• Task requirements: When you find the line with "Given: Select participant tile with letter A" among the records below, reproduce it and each line after it exactly, ending with the line with "Click the File".
= = = = =
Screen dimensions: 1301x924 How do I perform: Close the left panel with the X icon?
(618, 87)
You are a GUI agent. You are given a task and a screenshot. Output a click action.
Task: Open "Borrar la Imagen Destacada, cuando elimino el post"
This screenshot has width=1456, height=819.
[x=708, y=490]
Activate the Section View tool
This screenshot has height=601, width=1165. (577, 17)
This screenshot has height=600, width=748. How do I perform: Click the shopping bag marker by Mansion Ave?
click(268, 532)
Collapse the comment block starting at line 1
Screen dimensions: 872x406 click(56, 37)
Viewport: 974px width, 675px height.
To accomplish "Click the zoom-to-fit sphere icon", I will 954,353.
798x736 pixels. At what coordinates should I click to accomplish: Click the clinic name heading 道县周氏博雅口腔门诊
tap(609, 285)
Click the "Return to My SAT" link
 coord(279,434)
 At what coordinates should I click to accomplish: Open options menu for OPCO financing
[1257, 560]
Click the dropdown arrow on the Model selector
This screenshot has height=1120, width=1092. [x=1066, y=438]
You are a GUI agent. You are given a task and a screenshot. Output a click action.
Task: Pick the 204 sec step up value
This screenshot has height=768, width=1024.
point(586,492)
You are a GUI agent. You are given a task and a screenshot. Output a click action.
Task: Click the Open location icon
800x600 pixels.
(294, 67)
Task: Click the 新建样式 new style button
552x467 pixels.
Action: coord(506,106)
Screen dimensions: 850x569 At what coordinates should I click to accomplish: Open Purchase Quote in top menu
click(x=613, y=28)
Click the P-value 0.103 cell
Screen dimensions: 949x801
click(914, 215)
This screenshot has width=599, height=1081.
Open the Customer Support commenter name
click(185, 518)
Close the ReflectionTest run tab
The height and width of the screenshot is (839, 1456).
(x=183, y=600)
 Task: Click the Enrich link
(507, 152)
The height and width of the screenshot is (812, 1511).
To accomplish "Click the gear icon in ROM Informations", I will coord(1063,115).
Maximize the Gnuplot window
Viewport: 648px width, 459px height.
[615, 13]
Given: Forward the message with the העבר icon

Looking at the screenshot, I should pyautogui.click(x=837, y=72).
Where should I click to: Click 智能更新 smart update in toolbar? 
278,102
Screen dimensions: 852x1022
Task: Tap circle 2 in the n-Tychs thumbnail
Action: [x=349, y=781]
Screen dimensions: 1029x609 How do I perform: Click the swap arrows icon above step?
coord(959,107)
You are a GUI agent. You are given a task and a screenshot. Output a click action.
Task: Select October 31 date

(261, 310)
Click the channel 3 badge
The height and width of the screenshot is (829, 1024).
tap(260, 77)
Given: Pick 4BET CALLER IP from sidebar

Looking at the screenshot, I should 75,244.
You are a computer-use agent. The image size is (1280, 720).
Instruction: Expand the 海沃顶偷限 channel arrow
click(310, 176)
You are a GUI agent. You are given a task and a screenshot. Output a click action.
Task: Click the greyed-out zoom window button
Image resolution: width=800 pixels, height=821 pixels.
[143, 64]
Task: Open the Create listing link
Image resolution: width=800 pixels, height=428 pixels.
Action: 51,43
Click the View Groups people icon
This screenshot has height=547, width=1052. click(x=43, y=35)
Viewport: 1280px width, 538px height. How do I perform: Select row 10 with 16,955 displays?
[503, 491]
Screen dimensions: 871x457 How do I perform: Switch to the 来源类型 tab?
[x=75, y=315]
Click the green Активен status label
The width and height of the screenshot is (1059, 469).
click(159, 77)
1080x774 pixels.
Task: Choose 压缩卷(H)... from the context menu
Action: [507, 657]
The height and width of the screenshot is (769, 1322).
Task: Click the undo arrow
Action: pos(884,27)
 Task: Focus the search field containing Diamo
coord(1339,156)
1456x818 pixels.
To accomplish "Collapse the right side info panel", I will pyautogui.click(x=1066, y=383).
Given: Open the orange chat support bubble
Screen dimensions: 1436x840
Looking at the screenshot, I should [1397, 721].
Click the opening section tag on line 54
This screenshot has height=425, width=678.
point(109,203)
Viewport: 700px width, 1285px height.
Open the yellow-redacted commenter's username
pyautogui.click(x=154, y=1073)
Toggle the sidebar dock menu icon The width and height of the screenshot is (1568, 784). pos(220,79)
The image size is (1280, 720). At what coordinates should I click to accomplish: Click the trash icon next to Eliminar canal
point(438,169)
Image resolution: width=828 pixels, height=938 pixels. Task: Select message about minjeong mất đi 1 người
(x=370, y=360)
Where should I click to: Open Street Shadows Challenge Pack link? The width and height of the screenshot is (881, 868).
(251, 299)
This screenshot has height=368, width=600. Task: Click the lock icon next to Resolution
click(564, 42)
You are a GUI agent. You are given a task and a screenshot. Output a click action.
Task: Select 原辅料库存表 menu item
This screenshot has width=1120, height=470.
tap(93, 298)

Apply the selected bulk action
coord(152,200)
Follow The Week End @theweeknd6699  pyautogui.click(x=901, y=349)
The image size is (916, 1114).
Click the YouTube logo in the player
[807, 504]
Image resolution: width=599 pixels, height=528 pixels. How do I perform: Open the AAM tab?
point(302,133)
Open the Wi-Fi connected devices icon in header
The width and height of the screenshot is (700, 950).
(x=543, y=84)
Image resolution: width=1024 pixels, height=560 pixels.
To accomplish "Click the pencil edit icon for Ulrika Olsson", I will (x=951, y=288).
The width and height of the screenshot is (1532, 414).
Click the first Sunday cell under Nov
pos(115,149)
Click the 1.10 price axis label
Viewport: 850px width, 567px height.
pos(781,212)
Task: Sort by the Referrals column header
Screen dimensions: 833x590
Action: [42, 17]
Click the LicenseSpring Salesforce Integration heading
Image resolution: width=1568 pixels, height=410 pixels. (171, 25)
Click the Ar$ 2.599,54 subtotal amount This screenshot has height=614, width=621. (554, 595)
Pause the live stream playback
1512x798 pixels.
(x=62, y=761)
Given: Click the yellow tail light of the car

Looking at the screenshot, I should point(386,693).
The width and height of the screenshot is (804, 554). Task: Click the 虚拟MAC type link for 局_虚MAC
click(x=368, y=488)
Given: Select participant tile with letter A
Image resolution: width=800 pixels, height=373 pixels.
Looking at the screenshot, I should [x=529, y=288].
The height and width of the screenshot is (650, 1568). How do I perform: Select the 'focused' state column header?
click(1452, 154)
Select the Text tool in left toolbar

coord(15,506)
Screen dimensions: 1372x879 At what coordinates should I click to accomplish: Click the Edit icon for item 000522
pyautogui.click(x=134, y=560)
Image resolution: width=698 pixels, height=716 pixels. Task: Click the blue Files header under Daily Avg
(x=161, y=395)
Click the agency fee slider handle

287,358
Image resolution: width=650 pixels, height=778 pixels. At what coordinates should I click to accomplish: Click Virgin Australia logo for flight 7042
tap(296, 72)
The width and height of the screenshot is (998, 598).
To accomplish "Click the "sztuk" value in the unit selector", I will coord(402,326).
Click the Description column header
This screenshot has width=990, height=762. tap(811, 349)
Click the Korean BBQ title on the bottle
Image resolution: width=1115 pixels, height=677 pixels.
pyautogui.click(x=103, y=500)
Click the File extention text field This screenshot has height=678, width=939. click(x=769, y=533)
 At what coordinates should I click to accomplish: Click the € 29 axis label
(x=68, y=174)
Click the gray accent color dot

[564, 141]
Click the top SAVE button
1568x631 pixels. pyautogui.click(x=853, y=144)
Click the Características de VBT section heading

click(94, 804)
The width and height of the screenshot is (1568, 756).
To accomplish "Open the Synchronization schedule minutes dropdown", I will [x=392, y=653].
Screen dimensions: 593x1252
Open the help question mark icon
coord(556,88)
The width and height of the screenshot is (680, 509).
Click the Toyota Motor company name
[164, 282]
= = = = =
• Result:
Given: Select participant tile with letter A
Image resolution: width=800 pixels, height=373 pixels.
Looking at the screenshot, I should [x=529, y=288].
The height and width of the screenshot is (650, 1568). How do I perform: Select the 'focused' state column header?
click(1452, 154)
Select the Text tool in left toolbar

coord(15,506)
Screen dimensions: 1372x879 At what coordinates should I click to accomplish: Click the Edit icon for item 000522
pyautogui.click(x=134, y=560)
Image resolution: width=698 pixels, height=716 pixels. Task: Click the blue Files header under Daily Avg
(x=161, y=395)
Click the agency fee slider handle

287,358
Image resolution: width=650 pixels, height=778 pixels. At what coordinates should I click to accomplish: Click Virgin Australia logo for flight 7042
tap(296, 72)
The width and height of the screenshot is (998, 598).
To accomplish "Click the "sztuk" value in the unit selector", I will coord(402,326).
Click the Description column header
This screenshot has width=990, height=762. tap(811, 349)
Click the Korean BBQ title on the bottle
Image resolution: width=1115 pixels, height=677 pixels.
pyautogui.click(x=103, y=500)
Click the File extention text field This screenshot has height=678, width=939. click(x=769, y=533)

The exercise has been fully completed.